Children Being Over-Praised: Warning over Narcissistic Pupils


The growing expectation placed on schools and parents to boost pupils' self-esteem is breeding a generation of narcissists, an expert has warned.

Dr Carol Craig said children were being over-praised and were developing an "all about me" mentality.

She said teachers increasingly faced complaints from parents if their child failed a spelling test or did not get a good part in the school pantomime.

Schools needed to reclaim their role as educators, not psychologists, she said.

Dr Craig, who is chief executive of the centre for confidence and well-being in Scotland, was speaking at the Association of School and College Leaders conference in Birmingham.

She told head teachers the self-esteem agenda, imported from the United States, was a "a big fashionable idea" that had gone too far.

She said an obsession with boosting children's self-esteem was encouraging a narcissistic generation who focused on themselves and felt "entitled".

"Narcissists make terrible relationship partners, parents and employees. It's not a positive characteristic. We are in danger of encouraging this," she said.

"And we are kidding ourselves if we think that we aren't going to undermine learning if we restrict criticism.

"Parents no longer want to hear if their children have done anything wrong.
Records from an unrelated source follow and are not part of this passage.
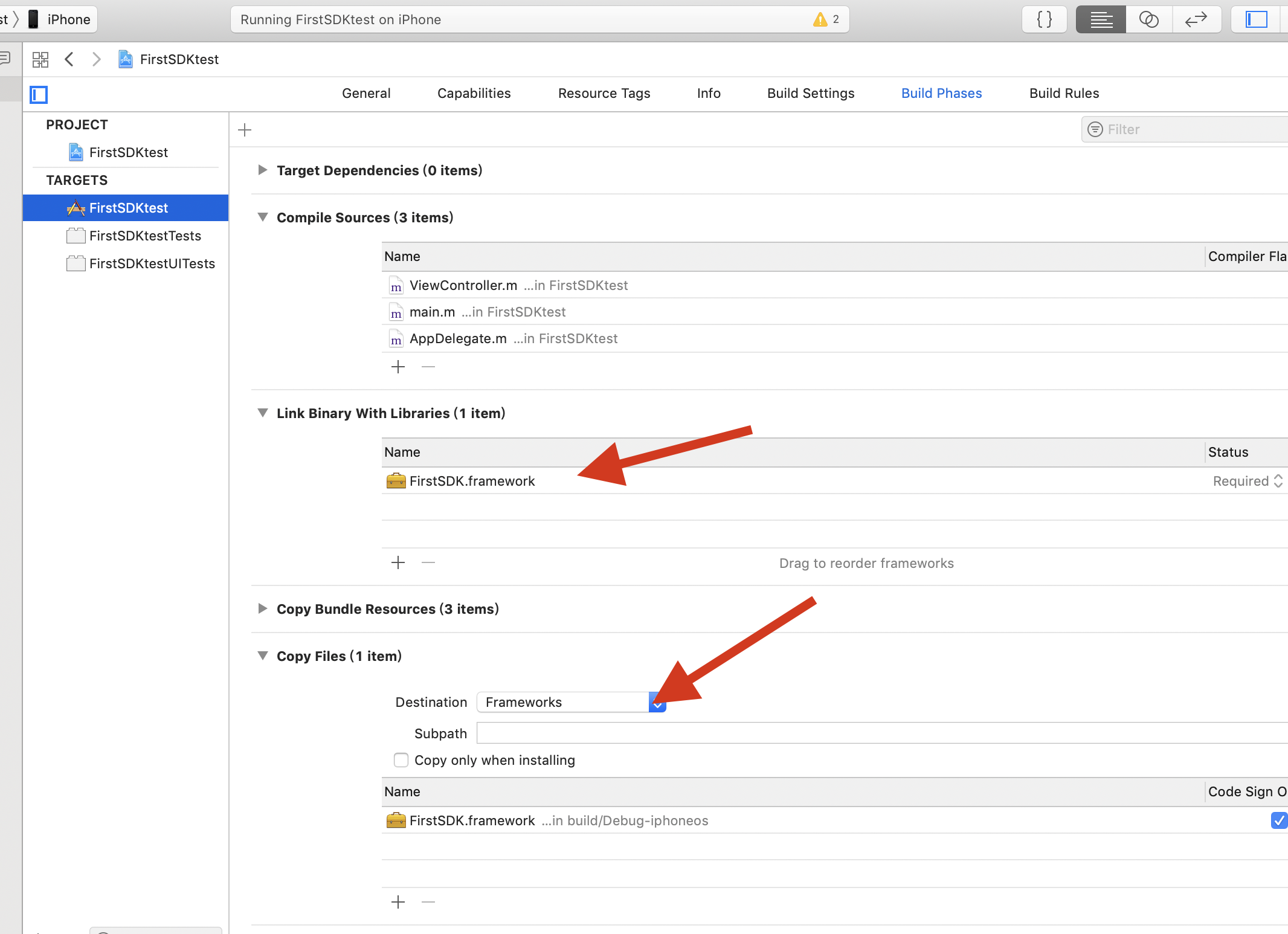Open the General tab
The image size is (1288, 934).
pyautogui.click(x=366, y=93)
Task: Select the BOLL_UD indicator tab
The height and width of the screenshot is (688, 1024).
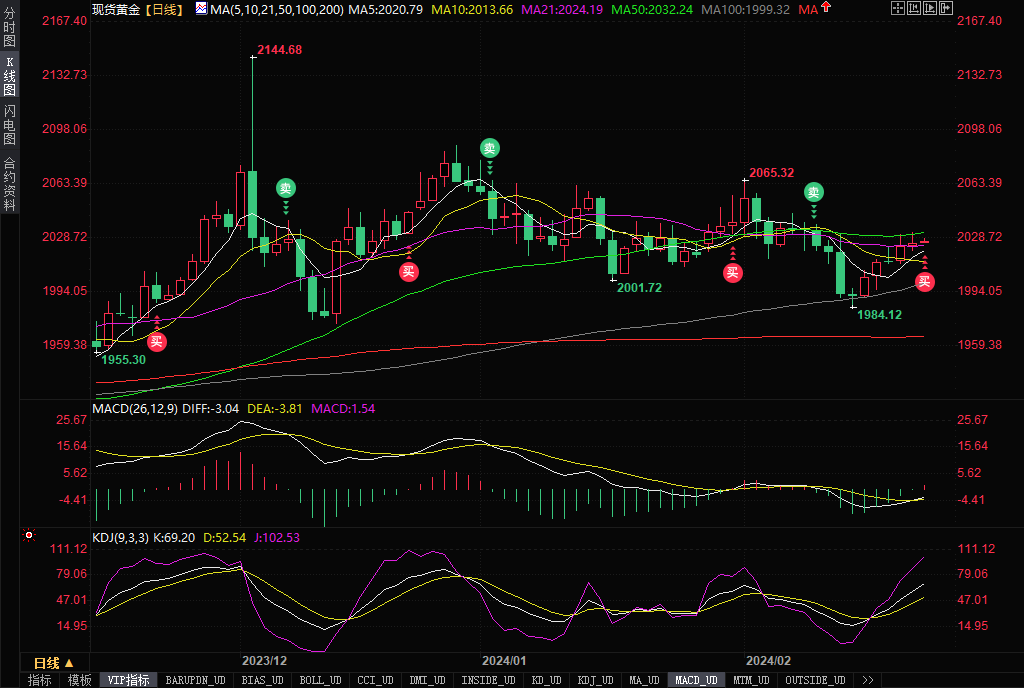Action: [318, 680]
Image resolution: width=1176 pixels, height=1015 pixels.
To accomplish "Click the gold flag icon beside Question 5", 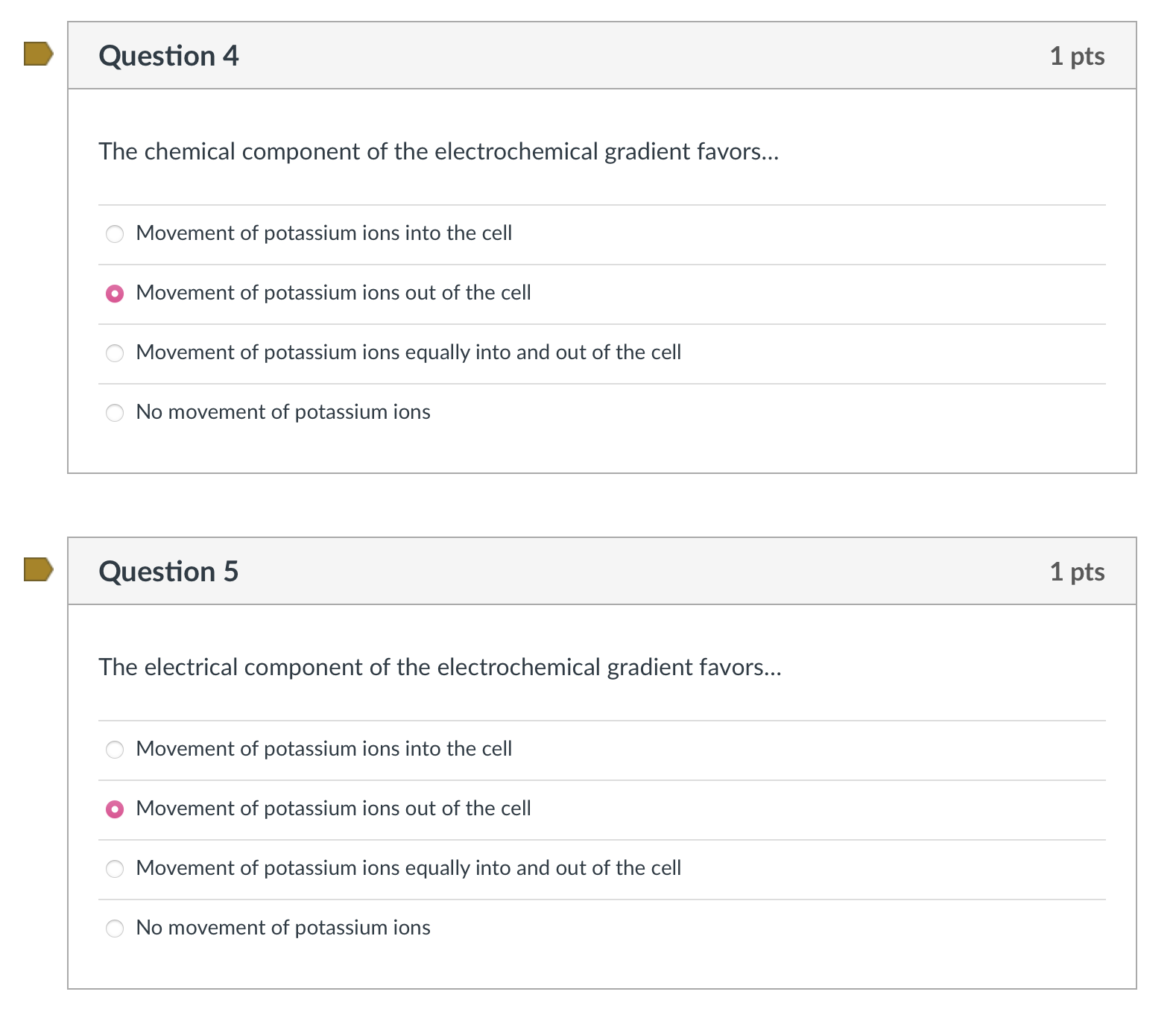I will pos(37,571).
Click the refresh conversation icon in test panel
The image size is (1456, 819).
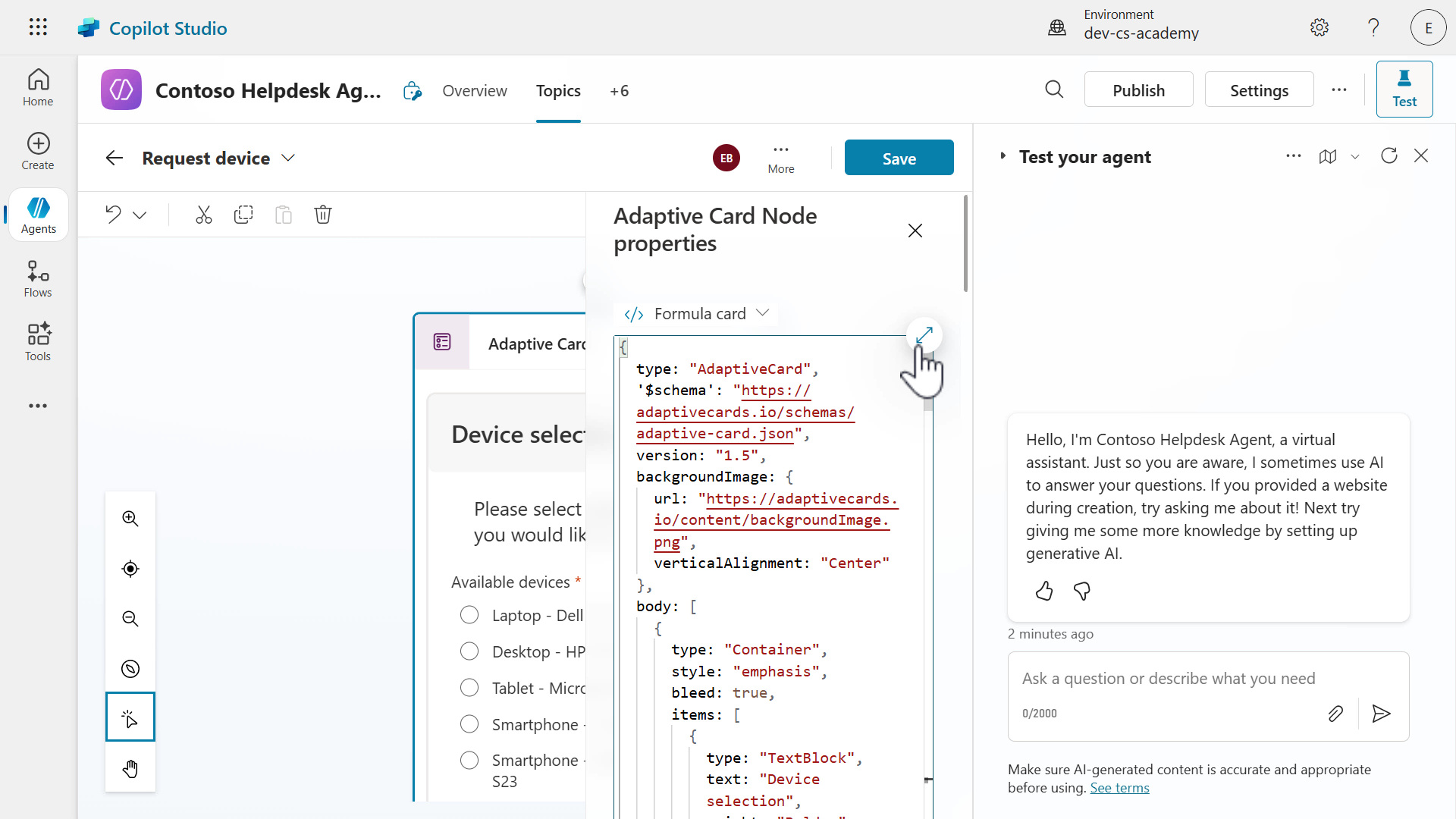pos(1389,156)
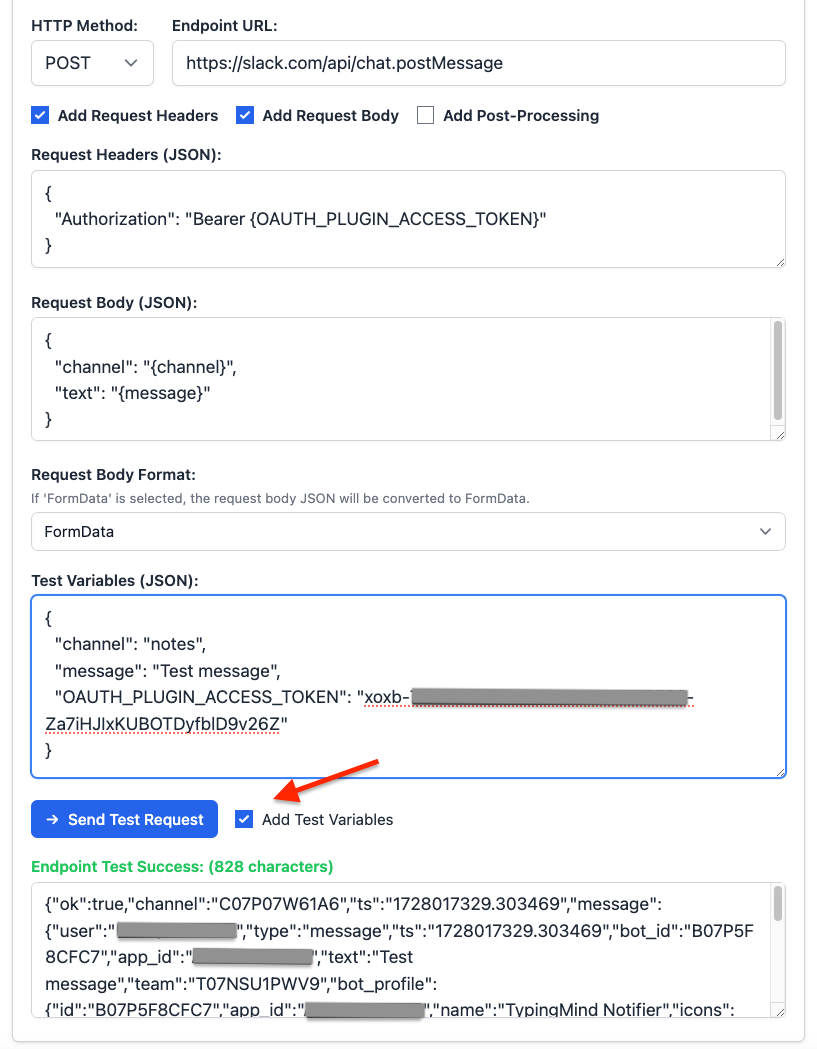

This is the downside of the self-esteem agenda.

"I'm not saying it's of no value… but you get unintentional consequences."

Since 2007, there has been a statutory responsibility on schools in England to improve pupils' well-being and primary and secondary schools are increasingly teaching social and emotional skills.

Indeed it is possible that Ofsted inspectors will soon appraise schools' performance in this area; and well-being could be one of the measures used in the school report card system that the government wants to introduce.

But Dr Craig told head teachers that this was not the role of schools.

"Schools have to hold out that they are educational establishments," she said.

"They are not surrogate psychologists or mental health professionals."

Learning about feelings from a professional in a classroom did not send out a positive message, she added.

And she warned there was a danger the more schools taught emotional well-being, the less parents would take responsibility.

"We run the risk of undermining the family as the principal agent of sociability," she said.